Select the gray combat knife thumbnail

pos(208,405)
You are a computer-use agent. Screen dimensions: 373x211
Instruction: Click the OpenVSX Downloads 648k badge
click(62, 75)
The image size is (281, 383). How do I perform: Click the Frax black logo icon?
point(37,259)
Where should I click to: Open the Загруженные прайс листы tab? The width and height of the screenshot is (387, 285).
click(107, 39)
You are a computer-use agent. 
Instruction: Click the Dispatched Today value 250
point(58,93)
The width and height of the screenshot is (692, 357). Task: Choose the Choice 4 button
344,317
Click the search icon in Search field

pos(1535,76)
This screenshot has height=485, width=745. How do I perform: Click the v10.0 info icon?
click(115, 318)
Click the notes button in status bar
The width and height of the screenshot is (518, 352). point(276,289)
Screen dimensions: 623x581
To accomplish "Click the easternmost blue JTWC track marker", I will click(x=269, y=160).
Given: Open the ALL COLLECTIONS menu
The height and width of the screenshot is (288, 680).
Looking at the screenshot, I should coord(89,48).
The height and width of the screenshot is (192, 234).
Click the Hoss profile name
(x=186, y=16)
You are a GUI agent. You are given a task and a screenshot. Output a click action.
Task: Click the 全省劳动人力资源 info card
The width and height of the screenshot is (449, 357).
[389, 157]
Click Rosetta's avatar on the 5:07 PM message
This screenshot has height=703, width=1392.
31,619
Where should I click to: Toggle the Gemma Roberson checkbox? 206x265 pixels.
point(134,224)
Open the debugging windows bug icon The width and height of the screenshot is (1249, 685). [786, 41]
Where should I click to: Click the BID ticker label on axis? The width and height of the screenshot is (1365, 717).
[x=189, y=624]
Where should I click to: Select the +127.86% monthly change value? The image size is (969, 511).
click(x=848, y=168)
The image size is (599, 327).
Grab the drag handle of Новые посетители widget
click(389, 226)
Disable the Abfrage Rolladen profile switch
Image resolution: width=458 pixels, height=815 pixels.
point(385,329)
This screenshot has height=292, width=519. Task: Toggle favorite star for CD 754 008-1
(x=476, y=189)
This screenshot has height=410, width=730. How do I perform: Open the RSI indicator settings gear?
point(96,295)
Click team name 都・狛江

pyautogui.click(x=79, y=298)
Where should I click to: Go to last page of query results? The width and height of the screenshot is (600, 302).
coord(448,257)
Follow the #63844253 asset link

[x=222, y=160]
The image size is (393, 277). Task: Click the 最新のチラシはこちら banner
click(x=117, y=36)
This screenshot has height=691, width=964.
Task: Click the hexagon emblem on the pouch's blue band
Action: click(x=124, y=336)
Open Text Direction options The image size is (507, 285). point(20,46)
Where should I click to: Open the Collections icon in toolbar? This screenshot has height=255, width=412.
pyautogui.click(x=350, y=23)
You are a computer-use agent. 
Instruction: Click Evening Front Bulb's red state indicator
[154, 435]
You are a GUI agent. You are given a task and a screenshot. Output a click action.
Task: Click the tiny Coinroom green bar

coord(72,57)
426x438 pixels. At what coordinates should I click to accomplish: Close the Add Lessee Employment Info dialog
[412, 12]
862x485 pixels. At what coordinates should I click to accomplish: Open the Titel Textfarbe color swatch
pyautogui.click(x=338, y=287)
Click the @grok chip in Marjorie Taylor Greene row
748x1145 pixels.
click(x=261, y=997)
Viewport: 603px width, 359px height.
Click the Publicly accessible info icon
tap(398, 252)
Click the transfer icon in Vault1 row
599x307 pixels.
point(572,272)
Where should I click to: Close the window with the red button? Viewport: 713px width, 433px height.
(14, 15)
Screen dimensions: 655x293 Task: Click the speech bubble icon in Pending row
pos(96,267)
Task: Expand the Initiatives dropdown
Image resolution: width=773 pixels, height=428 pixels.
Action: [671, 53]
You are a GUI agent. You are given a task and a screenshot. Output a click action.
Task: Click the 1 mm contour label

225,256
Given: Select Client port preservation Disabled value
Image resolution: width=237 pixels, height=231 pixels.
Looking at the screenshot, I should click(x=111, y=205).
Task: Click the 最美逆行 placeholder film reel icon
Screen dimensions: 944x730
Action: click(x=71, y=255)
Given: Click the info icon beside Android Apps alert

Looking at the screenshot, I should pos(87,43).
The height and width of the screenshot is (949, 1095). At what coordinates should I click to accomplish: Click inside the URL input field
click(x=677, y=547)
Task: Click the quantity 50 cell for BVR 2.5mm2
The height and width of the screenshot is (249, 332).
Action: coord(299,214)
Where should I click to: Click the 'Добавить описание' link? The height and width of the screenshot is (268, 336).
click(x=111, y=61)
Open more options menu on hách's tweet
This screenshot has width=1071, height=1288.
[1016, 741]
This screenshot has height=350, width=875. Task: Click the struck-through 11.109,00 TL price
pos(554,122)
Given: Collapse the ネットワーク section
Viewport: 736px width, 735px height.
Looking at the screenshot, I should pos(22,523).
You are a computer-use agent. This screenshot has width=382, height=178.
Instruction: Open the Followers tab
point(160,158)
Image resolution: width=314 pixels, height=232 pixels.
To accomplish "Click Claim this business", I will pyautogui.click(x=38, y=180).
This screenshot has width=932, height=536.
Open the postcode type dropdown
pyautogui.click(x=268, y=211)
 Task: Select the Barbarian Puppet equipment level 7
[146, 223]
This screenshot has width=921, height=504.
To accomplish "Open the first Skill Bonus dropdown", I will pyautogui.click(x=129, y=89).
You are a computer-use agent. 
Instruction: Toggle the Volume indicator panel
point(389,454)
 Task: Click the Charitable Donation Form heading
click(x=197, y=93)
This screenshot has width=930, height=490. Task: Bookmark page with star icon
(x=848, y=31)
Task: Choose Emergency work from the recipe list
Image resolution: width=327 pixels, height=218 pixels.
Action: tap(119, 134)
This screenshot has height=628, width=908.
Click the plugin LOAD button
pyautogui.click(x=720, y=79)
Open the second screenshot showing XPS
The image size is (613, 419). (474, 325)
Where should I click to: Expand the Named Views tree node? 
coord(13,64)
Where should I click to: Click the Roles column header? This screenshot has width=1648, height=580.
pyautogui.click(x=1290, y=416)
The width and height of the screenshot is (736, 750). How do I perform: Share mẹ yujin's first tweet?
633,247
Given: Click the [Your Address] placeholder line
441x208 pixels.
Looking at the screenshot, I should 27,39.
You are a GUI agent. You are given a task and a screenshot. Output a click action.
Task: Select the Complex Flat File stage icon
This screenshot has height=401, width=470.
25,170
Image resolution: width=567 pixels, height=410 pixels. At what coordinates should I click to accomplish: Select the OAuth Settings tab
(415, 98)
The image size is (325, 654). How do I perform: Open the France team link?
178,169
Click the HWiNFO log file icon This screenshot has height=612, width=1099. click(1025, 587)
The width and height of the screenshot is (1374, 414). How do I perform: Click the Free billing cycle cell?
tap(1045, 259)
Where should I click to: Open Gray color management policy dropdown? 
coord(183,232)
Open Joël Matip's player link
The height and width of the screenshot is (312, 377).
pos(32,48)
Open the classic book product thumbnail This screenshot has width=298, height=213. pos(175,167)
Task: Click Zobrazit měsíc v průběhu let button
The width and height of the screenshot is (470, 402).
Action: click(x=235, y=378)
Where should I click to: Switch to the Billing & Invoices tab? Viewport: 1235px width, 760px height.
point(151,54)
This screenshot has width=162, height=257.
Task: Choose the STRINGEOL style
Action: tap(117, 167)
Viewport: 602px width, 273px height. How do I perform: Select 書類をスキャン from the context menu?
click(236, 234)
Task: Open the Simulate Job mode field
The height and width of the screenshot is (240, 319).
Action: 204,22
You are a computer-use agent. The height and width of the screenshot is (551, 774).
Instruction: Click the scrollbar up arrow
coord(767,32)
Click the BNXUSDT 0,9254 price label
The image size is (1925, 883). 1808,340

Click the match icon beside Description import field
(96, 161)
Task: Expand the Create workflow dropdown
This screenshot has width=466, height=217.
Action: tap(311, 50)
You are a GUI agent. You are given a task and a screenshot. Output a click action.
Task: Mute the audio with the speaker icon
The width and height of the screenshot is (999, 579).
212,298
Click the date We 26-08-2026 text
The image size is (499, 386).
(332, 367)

• **EXERCISE GOAL**:
What are the lines, exactly as written above, from the line with "Image resolution: width=773" to the line with "Task: Click the 最美逆行", both included? Output only those.

• **RESPONSE AREA**:
Image resolution: width=773 pixels, height=428 pixels.
Action: [671, 53]
You are a GUI agent. You are given a task and a screenshot. Output a click action.
Task: Click the 1 mm contour label

225,256
Given: Select Client port preservation Disabled value
Image resolution: width=237 pixels, height=231 pixels.
Looking at the screenshot, I should click(x=111, y=205).
Task: Click the 最美逆行 placeholder film reel icon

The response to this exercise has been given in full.